To date four reports have been published - refer below:
The results presented in these four reports are an analysis of 188 Gateway reviews conducted across 86 projects and 41 agencies, from the inception of Gateway in New Zealand in May 2008 through to May 2016.
Good Practice
Positive lessons learned tend to emerge as projects progress to second and later reviews. In the period covered by this fourth report, seven projects were reviewed at Gate 4, 'Readiness for Service'. All have since successfully transitioned into service.
The review reports identified several other agencies with projects on track to deliver successful outcomes through sound programme and project management principles. These agencies generally share the following good practice fundamentals, which match many of Gateway's key themes:
- Projects strongly aligned with government and organisation policies and goals; project success criteria that clearly link objectives to outcomes, and clear links with agency key strategic priorities.
- Clear senior management and Ministerial ownership and leadership, including an engaged senior executive as Senior Responsible Owner (SRO).
- Clear governance arrangements and active governance oversight that ensures ongoing alignment with business objectives.
- Effective stakeholder engagement to help analyse, segment and appropriately engage the right people at the right time, with active management of critical stakeholder issues.
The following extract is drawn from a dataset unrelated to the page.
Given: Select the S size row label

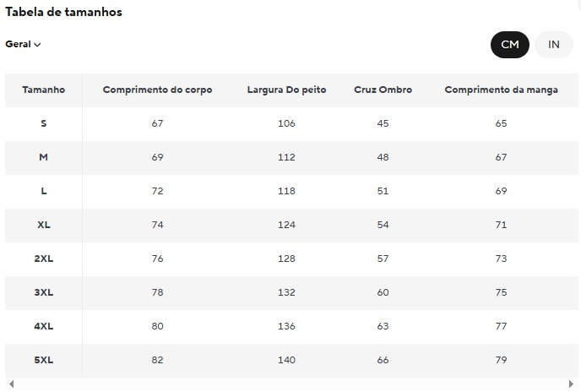Looking at the screenshot, I should tap(43, 123).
- Organisational commitment to good project/programme and risk management practice.
- A team with the necessary skills and expertise; the whole project organisation requires the appropriate skills, not just the project manager.
- Sound commercial knowledge of the supplier marketplace, linked to the requirements, and careful and appropriate management of the supplier over the contract term.
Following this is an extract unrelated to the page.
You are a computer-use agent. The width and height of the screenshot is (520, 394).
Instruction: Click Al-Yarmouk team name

- Effective team integration between clients, the supplier team and the supply chain.
- Robust business cases with transparent underlying drivers, well-researched and rigorously analysed options, and clearly defined benefits with specific metrics and delivery timeframes.
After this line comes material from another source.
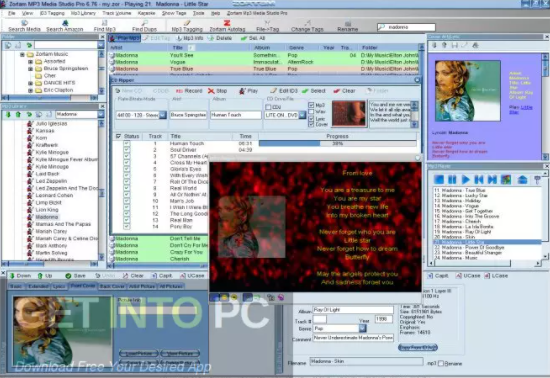Switch to the Back Cover tab
Screen dimensions: 550x378
tap(112, 286)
- Effective financial control, including the application of earned value techniques as a means of tracking progress against financial expenditure and effort.
Key Themes
To date the Gateway reviews conducted in New Zealand have made a total of 2290 recommendations.
The lessons learned presented in the reports are grouped by key themes; the themes have remained fairly consistent over the Gateway reviews carried out in New Zealand to date, but the rankings are changing over time.
The table below shows the themes, ranked in order of frequency of findings and showing the changes in emphasis over the three Lessons Learned reports:
Theme | |||
---|---|---|---|
Report 4, 2017 (Reviews 151-200) |
Report 3, 2015 (Reviews 101-150) |
Report 2, 2013 (Reviews 051-100) |
|
1 | Governance | Governance | Business Case |
2 | RAID (Risks, Assumptions, Issues, Dependencies) | Sourcing strategy/ management | Risk & issue management |
3 | Business case | Business case | Governance |
4 | Transition into srvice | Risk & issue management | Sourcing strategy/management |
5 | Sourcing strategy/management | Programme/Project management | Transition into service |
6 | Programme & Project Management | Stakeholder management | Programme & Project management |
7 | Stakeholder management | Resourcing | Resourcing |
8 | Resourcing | Benefits realisation | Stakeholder management |
9 | Benefits realisation & management | Transition into service | Benefits realisation |
10 | Management of change | Programme/Project planning | Management of change |
11 | Financial planning & management | Management of change | Programme/Project planning |
12 | Programme/project planning | Capturing lessons learned | Financial management |
13 | Capturing lessons learned | Methodology | Methodology |
14 | Methodology | Financial management | Dependency management |
Analysis of the changes in theme ranking identifies some key issues:
- Governance is a significant and growing concern, in part because the increasing trend towards large complex multi-agency and all-of-government projects requires a lift in capability. There are significant concerns that expectations are exceeding capability in this area.
- RAID (Risks, Assumptions, Issues and Dependencies) management is a consistently weak area in the majority of projects reviewed.
- Although the number of recommendations around Business Cases has dropped since the introduction of Better Business Cases (BBC), it remains a key theme and there is still significant uncertainty about use of the BBC process.
- Concerns continue around the application of core project and programme management disciplines with a startling proportion (65%) of recommendations showing a lack of maturity in these areas.
Gateway Lessons Learned analysis, with information derived from other central agency processes[1] contributes to the Treasury’s understanding of the issues, underlying problems and trends in government projects and has helped to identify key areas of focus for the Corporate Centre.
Notes
- [1] Eg Major Projects Monitoring and Portfolio Performance data collection, Investor Confidence Rating.